Morning newsletter digest
Fortune Term Sheet: “Cerebras rising”
- Cerebras finally hit the public markets after earlier filing drama, and shares rocketed nearly 70% by the close.
- The newsletter frames the OpenAI partnership as the key narrative upgrade since investor worries in 2024 around customer concentration, G42 ties, and CEO Andrew Feldman’s past issues.
- The real test is now execution: manufacturing volume, delivery reliability, and proving demand beyond OpenAI.
Why it matters: The market is treating credible AI infrastructure challengers like rare animals at the zoo: everyone wants a photo, nobody is sure what they eat yet.
The Rundown AI: “OpenAI’s Codex escapes the desktop”
- OpenAI rolled out Codex in preview inside the ChatGPT iOS app, letting developers monitor tasks, approve changes, view code threads, and start new tasks from mobile.
- The mobile setup uses a secure relay layer and is clearly aimed at the same “keep agents moving while away from desk” problem Anthropic has been chasing.
- The issue to watch: OpenAI’s Apple relationship is reportedly deteriorating, with OpenAI considering legal options over the ChatGPT-Siri partnership.
Why it matters: Long-running coding agents become much more useful if they do not require babysitting a laptop like it is a sourdough starter.
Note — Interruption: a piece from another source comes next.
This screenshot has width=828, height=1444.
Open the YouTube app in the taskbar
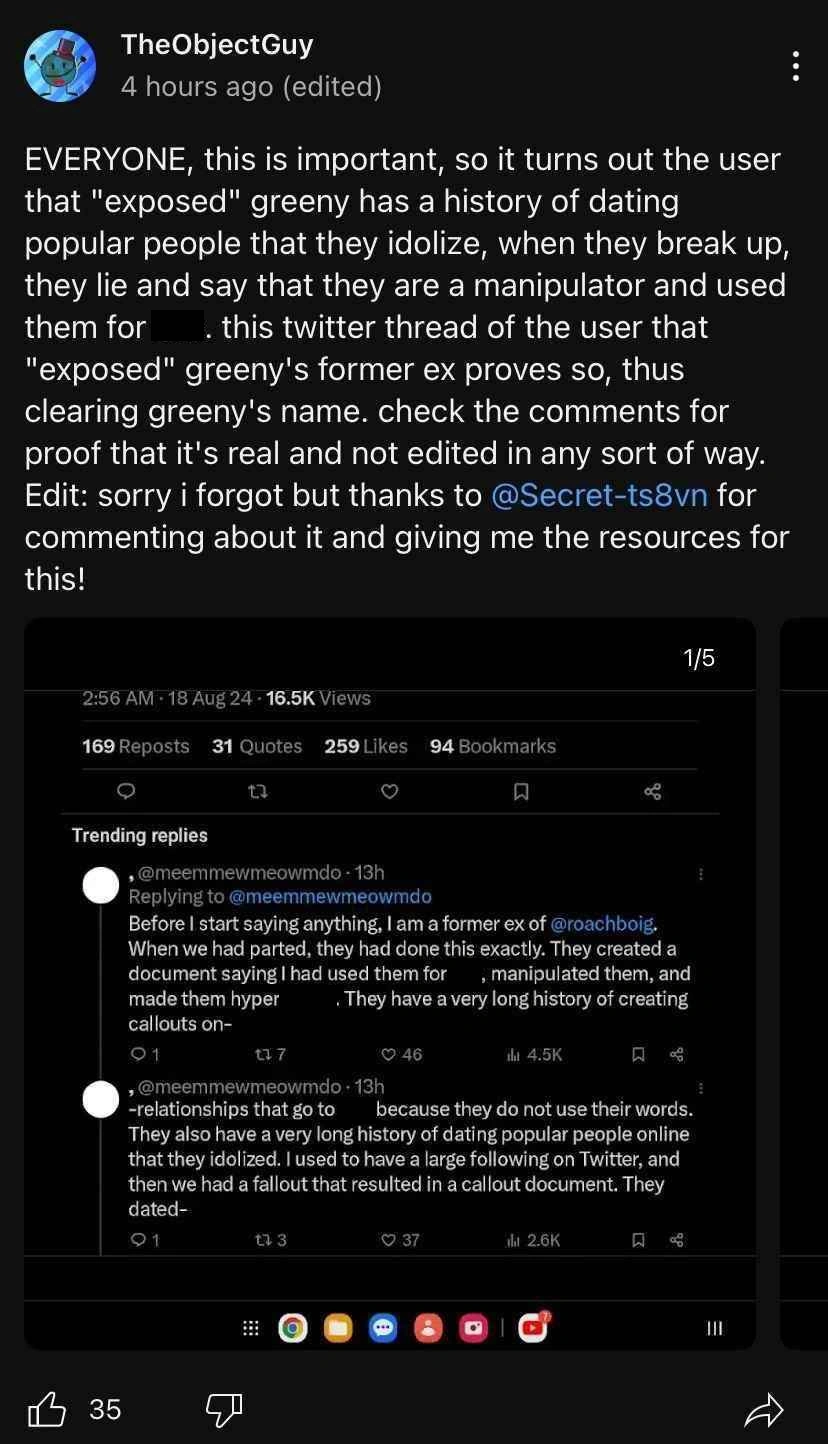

Short Squeez: “Welcome to the AI IPO Era”
- Cerebras raised $5.55B in the largest U.S. tech IPO since Uber, priced at $185, opened at $350, and closed up 68% at $311.07.
- The newsletter highlights the wild repricing: roughly $23B valuation in February, near $40B at IPO, and about $95B by Thursday’s close.
- Other top reads include JPMorgan’s private credit push, PE portfolio thawing, Blackstone’s data center REIT IPO, and Anthropic tightening Claude limits as OpenAI courts agent users.
Why it matters: If you are an “AI” company with a credible infrastructure story, the IPO window appears to be wide open. For everyone else, probably still a window, but maybe one of those tiny bathroom ones.
Axios Pro Rata: “Cerebras cash”
- Axios also centers on Cerebras, calling it the year’s largest IPO and noting it priced far above the original $115-$125 range.
- Dan Primack flags VC and PE figures running for office, including Mike Minogue and Brian Shortsleeve in Massachusetts and Tom Steyer in California.
- Deal flow included Recursive Superintelligence confirming a $650M raise at a $4.65B post-money valuation, plus large rounds for Quantum Systems, Mind Robotics, and Fractile.
Why it matters: The Cerebras debut is not just an AI-chip story. It is a liquidity and sentiment signal for venture, late-stage AI, and bankers who have been waiting for signs of life.
Worth opening: Fortune Term Sheet and The Rundown AI.